*What is expected*: Give back every line of the data, transcribed exactly.

Top of Data

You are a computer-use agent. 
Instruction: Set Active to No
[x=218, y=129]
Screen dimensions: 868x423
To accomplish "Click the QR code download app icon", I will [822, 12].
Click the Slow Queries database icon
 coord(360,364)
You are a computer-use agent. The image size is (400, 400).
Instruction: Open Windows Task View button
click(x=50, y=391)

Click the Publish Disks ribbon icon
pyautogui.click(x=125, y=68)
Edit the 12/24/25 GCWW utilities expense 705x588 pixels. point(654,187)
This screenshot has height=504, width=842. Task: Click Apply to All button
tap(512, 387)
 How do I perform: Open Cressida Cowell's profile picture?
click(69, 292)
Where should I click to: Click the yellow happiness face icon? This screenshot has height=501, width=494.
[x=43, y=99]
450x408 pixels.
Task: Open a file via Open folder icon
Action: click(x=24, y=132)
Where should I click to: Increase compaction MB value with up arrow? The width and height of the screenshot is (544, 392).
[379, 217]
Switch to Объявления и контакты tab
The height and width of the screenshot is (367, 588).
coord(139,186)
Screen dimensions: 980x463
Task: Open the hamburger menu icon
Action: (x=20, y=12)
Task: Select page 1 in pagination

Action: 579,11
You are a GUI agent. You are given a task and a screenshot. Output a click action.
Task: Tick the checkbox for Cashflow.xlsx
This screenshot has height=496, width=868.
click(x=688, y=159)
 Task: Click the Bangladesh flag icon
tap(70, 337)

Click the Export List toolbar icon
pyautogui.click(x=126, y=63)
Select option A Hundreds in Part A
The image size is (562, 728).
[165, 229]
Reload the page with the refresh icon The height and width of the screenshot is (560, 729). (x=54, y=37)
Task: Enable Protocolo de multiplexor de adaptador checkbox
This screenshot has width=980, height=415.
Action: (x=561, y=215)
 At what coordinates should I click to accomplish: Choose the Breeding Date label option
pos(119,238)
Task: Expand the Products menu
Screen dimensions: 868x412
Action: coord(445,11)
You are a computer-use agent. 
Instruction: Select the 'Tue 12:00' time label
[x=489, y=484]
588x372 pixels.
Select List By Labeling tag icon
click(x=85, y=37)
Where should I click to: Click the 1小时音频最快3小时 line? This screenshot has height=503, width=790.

Bottom of Data

*Reply*:
You are a computer-use agent. 
Instruction: Set Active to No
[x=218, y=129]
Screen dimensions: 868x423
To accomplish "Click the QR code download app icon", I will [822, 12].
Click the Slow Queries database icon
 coord(360,364)
You are a computer-use agent. The image size is (400, 400).
Instruction: Open Windows Task View button
click(x=50, y=391)

Click the Publish Disks ribbon icon
pyautogui.click(x=125, y=68)
Edit the 12/24/25 GCWW utilities expense 705x588 pixels. point(654,187)
This screenshot has height=504, width=842. Task: Click Apply to All button
tap(512, 387)
 How do I perform: Open Cressida Cowell's profile picture?
click(69, 292)
Where should I click to: Click the yellow happiness face icon? This screenshot has height=501, width=494.
[x=43, y=99]
450x408 pixels.
Task: Open a file via Open folder icon
Action: click(x=24, y=132)
Where should I click to: Increase compaction MB value with up arrow? The width and height of the screenshot is (544, 392).
[379, 217]
Switch to Объявления и контакты tab
The height and width of the screenshot is (367, 588).
coord(139,186)
Screen dimensions: 980x463
Task: Open the hamburger menu icon
Action: (x=20, y=12)
Task: Select page 1 in pagination

Action: 579,11
You are a GUI agent. You are given a task and a screenshot. Output a click action.
Task: Tick the checkbox for Cashflow.xlsx
This screenshot has height=496, width=868.
click(x=688, y=159)
 Task: Click the Bangladesh flag icon
tap(70, 337)

Click the Export List toolbar icon
pyautogui.click(x=126, y=63)
Select option A Hundreds in Part A
The image size is (562, 728).
[165, 229]
Reload the page with the refresh icon The height and width of the screenshot is (560, 729). (x=54, y=37)
Task: Enable Protocolo de multiplexor de adaptador checkbox
This screenshot has width=980, height=415.
Action: (x=561, y=215)
 At what coordinates should I click to accomplish: Choose the Breeding Date label option
pos(119,238)
Task: Expand the Products menu
Screen dimensions: 868x412
Action: coord(445,11)
You are a computer-use agent. 
Instruction: Select the 'Tue 12:00' time label
[x=489, y=484]
588x372 pixels.
Select List By Labeling tag icon
click(x=85, y=37)
Where should I click to: Click the 1小时音频最快3小时 line? This screenshot has height=503, width=790.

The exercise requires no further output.